EXTRACTED RECORDS:

········

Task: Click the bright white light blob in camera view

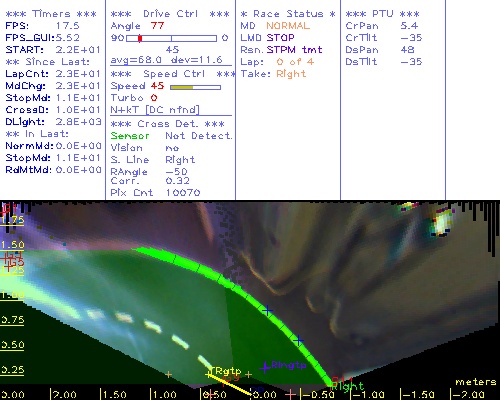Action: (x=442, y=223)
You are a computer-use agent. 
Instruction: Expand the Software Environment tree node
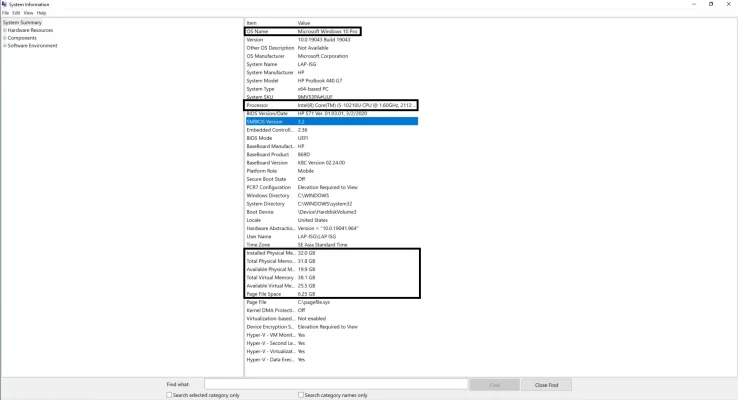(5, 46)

········

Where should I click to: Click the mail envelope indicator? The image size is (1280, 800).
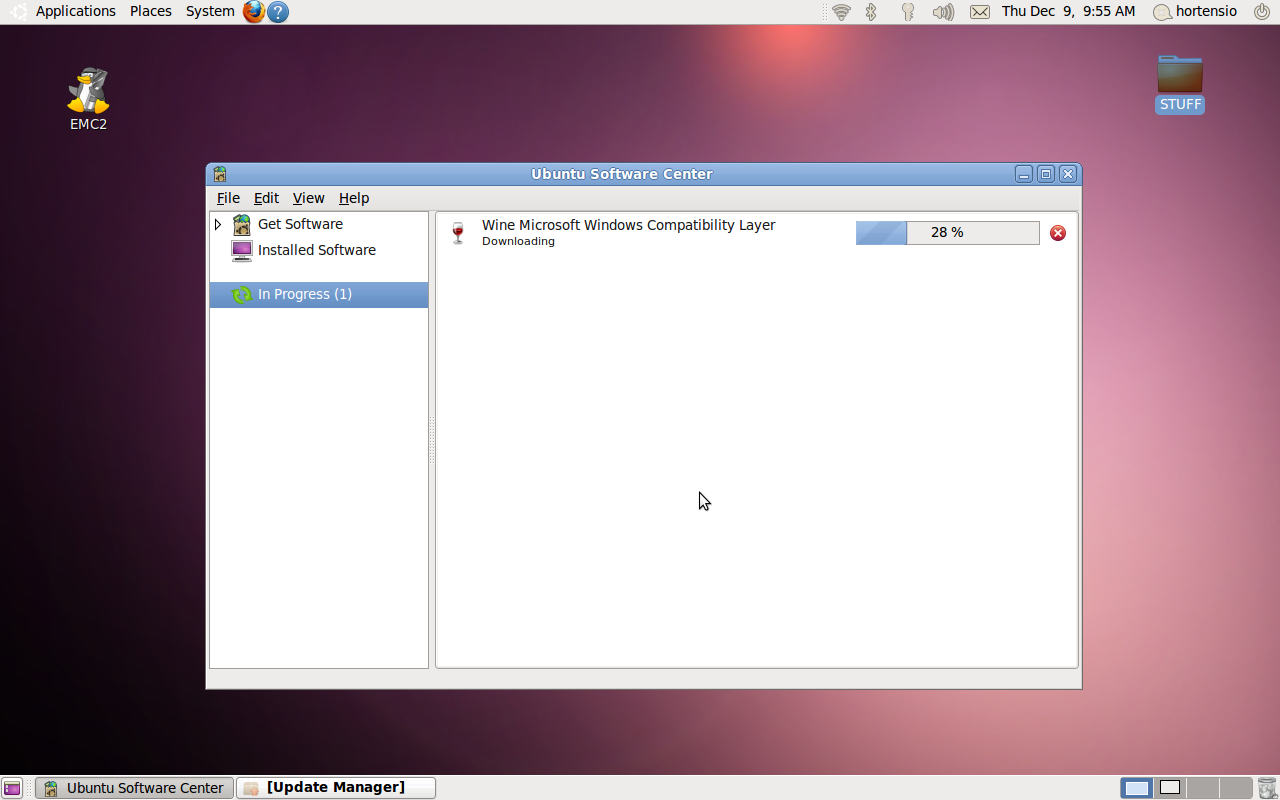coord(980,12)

········

INSTRUCTIONS TO FOLLOW: Can you write out the listing between the lines holding "Where should I" and "coord(980,12)", inclusive, substituting "unread mail badge" for "mail envelope indicator" and changing nothing else? Leave the pictures out.

SOLUTION TO THE EXERCISE:
Where should I click to: Click the unread mail badge? The image size is (1280, 800).
coord(980,12)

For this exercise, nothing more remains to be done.